Yerli otomobil fikrinin ortaya atıldığı o günlerde, ülkemizde önemli satış payına sahip olan bazı otomobil üreticileri Türkiye pazarından çekilebileceklerini açıklamış ve bu fikre karşı olduklarını açıkça dile getirmişlerdi.
Bilim, Sanayi ve Teknoloji Bakanı Faruk Özlü, yerli marka otomobil konusunda,"Şu anda görüştüğümüz birkaç sanayicimiz var. Onlarla beraber çalışıyoruz. 2019 Mart ayında yerli otomobili yollarda görmeyi hedefliyoruz. Yerli otomobilde üretime ticari taksi modeli ile başlayacağız. 4 tane prototipi üretildi. 2020 yılından önce yerli otomobilin seri üretimine geçilecek.”
Yerli Otomobil konusunda önemli adım atıldı…
İŞÇİ İNANIYORSA
DESTEK VERİRİZ
Sırada yerli Yüksek Hızlı Tren var…
TÜLOMSAŞ Genel Müdürü Hayri Avcı ısrarla,”Bir fırsat verildi Türkiye’nin ilk yerli otomobili burada yapıldı. Bir fırsat da bize verilirse Türkiye’nin ilk yerli Yüksek Hızlı Tren’i yaparız” demişti…

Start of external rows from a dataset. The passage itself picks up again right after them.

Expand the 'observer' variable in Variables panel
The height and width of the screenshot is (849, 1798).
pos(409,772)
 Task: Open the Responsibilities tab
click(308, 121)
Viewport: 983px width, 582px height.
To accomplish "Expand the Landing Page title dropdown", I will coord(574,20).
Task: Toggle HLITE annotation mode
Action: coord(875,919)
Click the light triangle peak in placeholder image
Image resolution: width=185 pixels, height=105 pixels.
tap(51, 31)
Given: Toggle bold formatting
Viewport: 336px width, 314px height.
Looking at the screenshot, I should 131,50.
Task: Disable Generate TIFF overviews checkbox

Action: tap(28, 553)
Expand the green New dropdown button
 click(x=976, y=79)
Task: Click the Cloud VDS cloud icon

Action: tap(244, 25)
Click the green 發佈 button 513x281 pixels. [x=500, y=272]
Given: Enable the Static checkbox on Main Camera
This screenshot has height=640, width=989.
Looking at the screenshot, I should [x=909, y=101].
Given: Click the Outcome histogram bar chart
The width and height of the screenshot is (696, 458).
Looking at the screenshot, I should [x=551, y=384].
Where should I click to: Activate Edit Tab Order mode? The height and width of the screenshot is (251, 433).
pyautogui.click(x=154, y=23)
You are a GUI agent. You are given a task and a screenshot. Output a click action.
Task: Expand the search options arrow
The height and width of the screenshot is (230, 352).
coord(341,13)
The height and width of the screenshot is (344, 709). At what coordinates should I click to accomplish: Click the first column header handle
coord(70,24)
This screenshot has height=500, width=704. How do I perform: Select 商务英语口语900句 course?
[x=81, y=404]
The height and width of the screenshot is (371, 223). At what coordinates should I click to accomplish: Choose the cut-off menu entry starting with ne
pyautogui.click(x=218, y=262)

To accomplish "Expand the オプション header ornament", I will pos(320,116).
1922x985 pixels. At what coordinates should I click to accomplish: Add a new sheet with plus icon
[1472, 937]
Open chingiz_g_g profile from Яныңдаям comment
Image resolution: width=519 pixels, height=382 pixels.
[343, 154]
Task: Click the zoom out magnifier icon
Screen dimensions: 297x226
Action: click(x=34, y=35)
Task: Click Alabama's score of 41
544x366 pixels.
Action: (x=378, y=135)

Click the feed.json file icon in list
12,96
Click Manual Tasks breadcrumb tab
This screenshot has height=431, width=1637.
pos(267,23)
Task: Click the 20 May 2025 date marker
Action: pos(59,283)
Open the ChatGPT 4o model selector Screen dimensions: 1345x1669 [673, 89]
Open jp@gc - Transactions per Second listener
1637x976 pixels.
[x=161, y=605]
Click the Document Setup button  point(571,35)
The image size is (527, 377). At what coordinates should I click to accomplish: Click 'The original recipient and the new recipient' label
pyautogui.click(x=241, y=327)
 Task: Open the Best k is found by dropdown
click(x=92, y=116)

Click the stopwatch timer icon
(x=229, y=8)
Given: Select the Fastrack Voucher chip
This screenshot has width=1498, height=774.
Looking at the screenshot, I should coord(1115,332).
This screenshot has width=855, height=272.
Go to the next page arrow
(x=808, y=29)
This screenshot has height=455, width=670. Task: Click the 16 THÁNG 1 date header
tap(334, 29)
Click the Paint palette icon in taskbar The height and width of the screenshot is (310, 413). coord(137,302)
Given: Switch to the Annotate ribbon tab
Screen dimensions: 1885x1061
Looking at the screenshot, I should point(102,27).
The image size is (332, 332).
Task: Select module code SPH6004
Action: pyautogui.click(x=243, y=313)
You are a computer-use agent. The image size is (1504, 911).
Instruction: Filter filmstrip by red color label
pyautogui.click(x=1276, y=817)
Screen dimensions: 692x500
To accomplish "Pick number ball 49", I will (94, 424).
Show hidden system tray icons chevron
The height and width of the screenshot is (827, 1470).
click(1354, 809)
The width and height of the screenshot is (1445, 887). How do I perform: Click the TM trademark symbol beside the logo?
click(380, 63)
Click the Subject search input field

Ulaştırma, Denizcilik ve Haberleşme Bakanı Ahmet Arslan, geçtiğimiz Pazar günü TÜLOMSAŞ ziyaretinde,” TÜLOMSAŞ’ta ‘Yüksek Hızlı Tren yapacağız’ diyorlar. Dediğim gibi işçi inanıyorsa geriye bize destek verip yapmak kalıyor. İşte onun için de yeni 96 Yüksek Hızlı Tren setini alırken, sanayi işbirliği programı kapsamında özellikle teknolojinin ülkemize gelmesi ve Yüksek Hızlı Tren’in Türkiye’de yapılmasıyla ilgili şartname koyduk. İlk 20’sini dışarıdan alacağız, sonra kademe kademe TÜLOMSAŞ üretimde daha fazla yer alacak ve son 16’yı bizzat yüzde 100 kendisi yapacak. O teknolojiyi getirip Yüksek Hızlı Tren’i yapabilir hale geldikten sonra, Yüksek Hızlı Tren’i hem milli hem de yerli olarak bizzat kendimiz yapacağız ve ülkemizde kullanmakla yetinmeyeceğiz. Ülkemizden kaynaklı bulunduğumuz coğrafyaya hatta dünyanın her yerine ihraç edeceğiz.”
Buna Eskişehirliler ve Türk milleti olarak inanıyoruz…
Türkiye’nin ilk yüzde yüz yerli otomobilini yapan TÜLOMSAŞ’ın mühendis ve işçileri, Yüksek Hızlı Tren’i de yapabileceklerine Eskişehirliler olarak inanıyor ve destek veriyoruz…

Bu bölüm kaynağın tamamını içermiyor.